Fresh Water, Foul Sewage
Lawmakers approve one-year moratorium on homes going to tax sale for water bills
Advocates said the measure was stripped down after lobbying by Mayor Pugh
Above: Advocates and city officials battled over how far to go to protect Baltimore residents from having their homes sold by the city for overdue water bills.
After behind the scenes intervention by Mayor Catherine Pugh on water bill lien protection efforts, the Maryland General Assembly gave final approval to a bill introduced by Senator Barbara Robinson that advocates said was “disappointing,” but represented “an incremental” victory.

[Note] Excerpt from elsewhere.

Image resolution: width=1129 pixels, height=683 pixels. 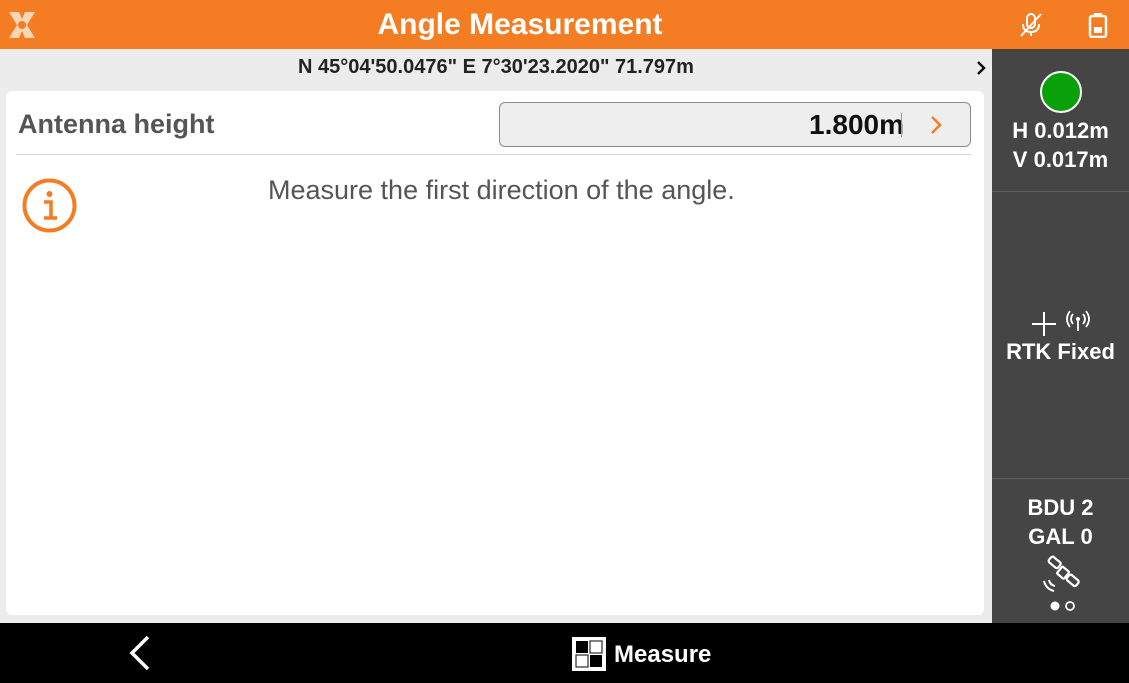 What do you see at coordinates (1060, 508) in the screenshot?
I see `constellation-bdu: BDU 2` at bounding box center [1060, 508].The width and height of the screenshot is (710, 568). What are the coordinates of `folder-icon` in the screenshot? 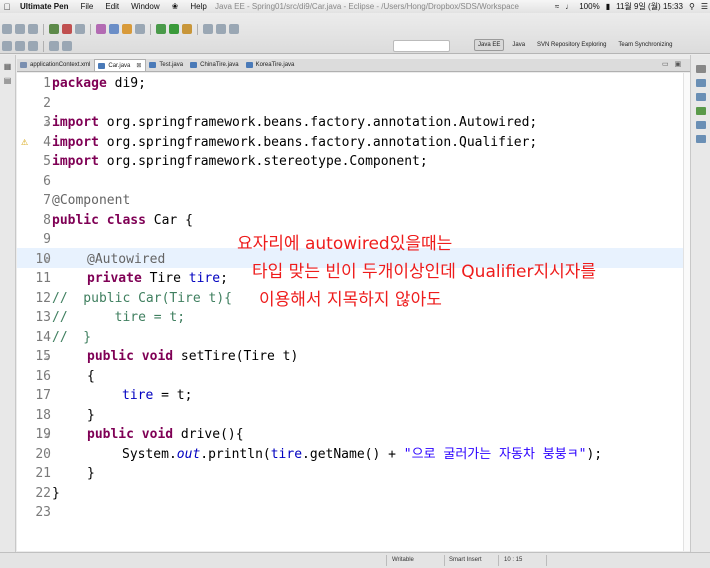 It's located at (127, 29).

The process began last week with lawmakers effectively killing a bill introduced by Del. Mary Washington that would have permanently ended the practice of selling homes at tax sale for overdue water bills.
That measure had included churches, owner-occupied homes and rental properties.

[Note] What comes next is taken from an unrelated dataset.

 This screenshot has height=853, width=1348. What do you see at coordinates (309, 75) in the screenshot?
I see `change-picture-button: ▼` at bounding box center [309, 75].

According to The Real News, instead of Washington’s HB1409, the lawmakers passed Robinson’s SB1098, which was amended to:
• Place a year-long moratorium on auctioning off homes at tax sales. (Under Washington’s bill the ban would have been permanent.)
• Apply to renters as well as homeowners. It does not apply to churches, as HB1409 had.

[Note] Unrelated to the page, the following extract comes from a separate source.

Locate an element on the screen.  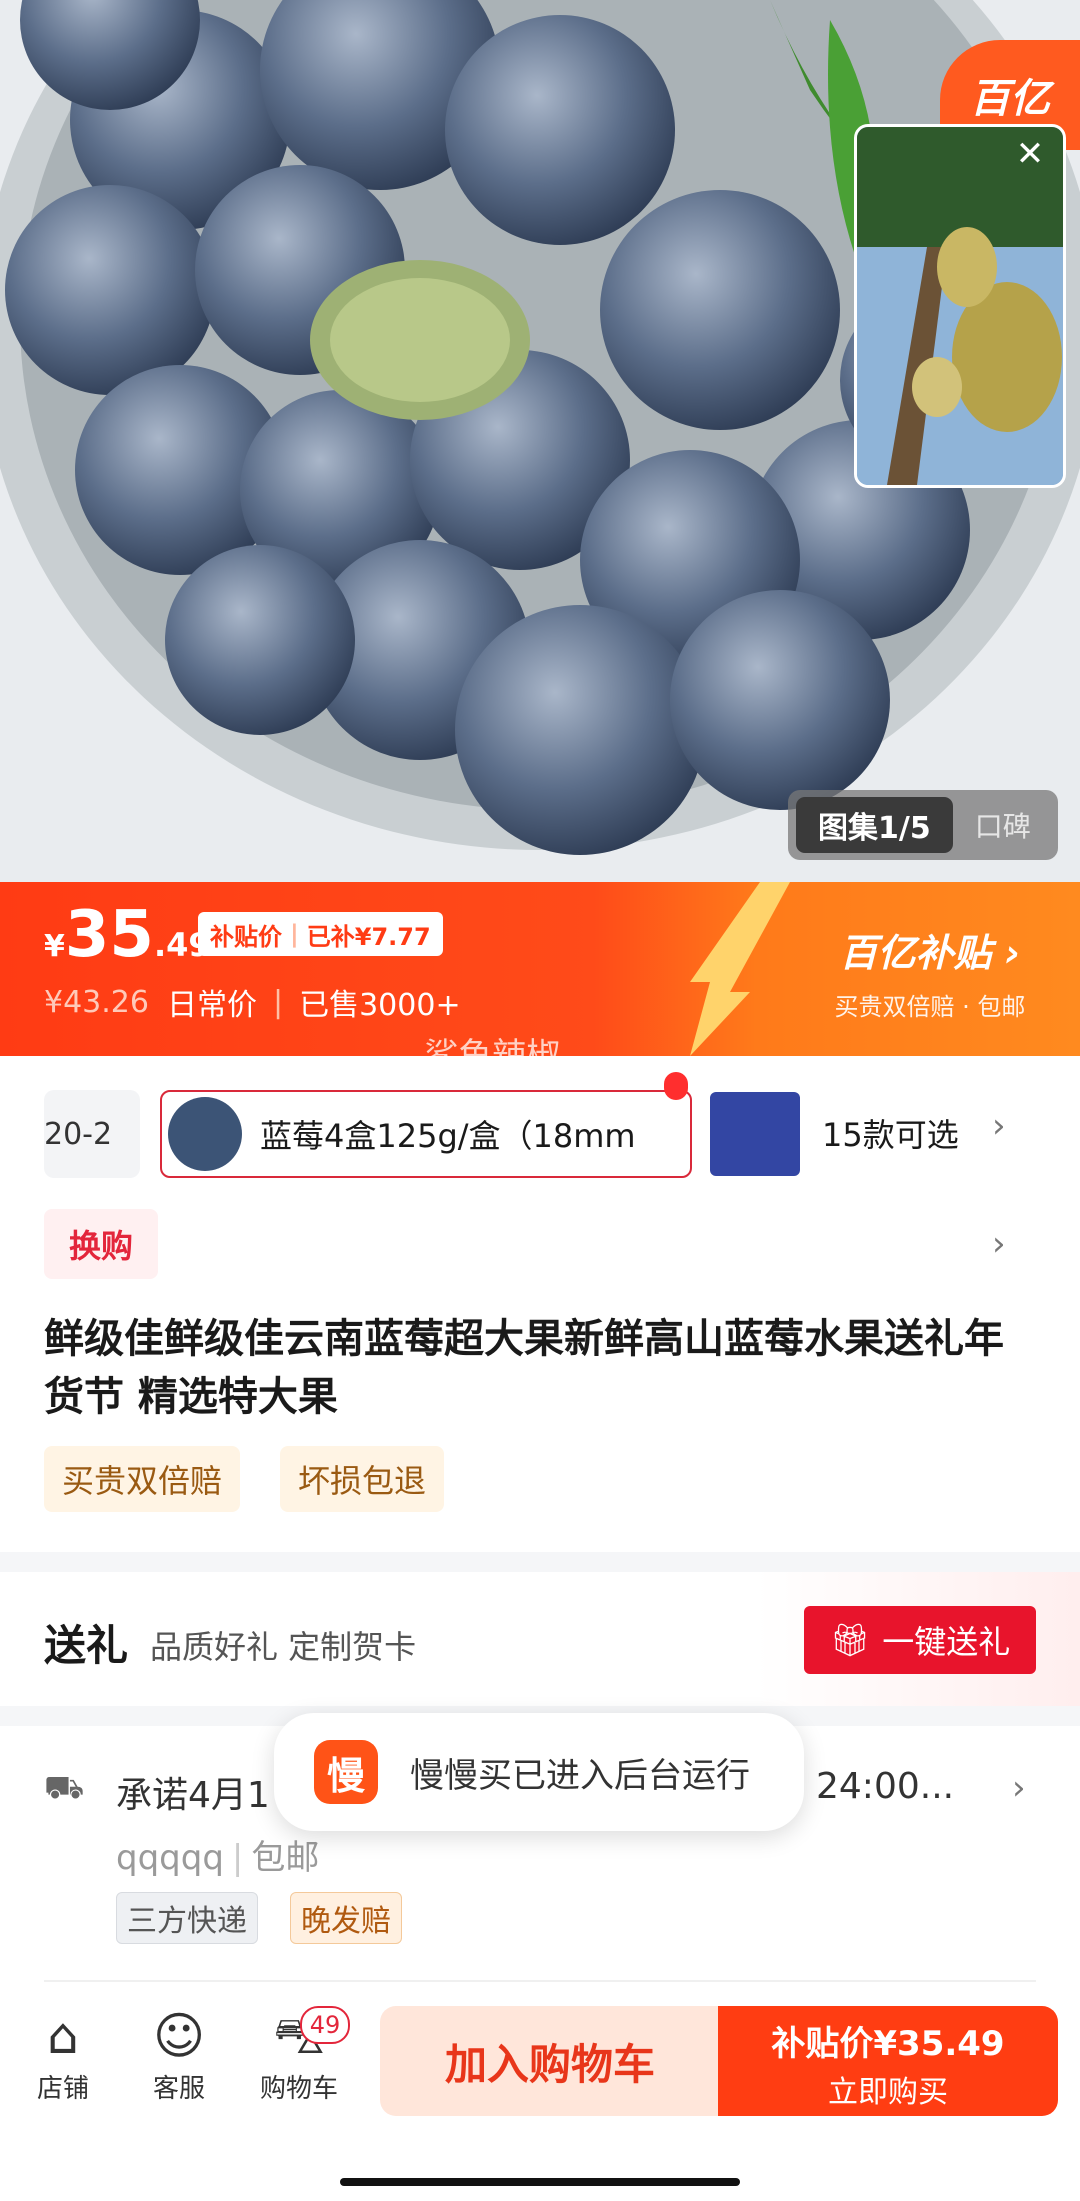
store-button: ⌂ 店铺 is located at coordinates (63, 2054).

• Protects only customers whose potential lien would have been solely the result of a water bill. (Advocates had opposed this restriction.)
• No longer requires a third party to review the city’s customer service and bill dispute resolution process. (Some were concerned this amendment was a potential step towards water system privatization.)
Budget constraints were one reason cited by the Pugh Administration to explain its opposition to making the change permanent, according to the Real News‘ Dharna Noor.
A representative of the mayor’s office said at a meeting of the city’s House delegation that bill could result in “an initial $13 million hit,” Noor said she was told by Molly Amster, an activist at Jews United for Justice.
In December, Pugh imposed a one-year moratorium on tax sales due to unpaid water bills, an administrative measure that applied only to owner-occupied homes.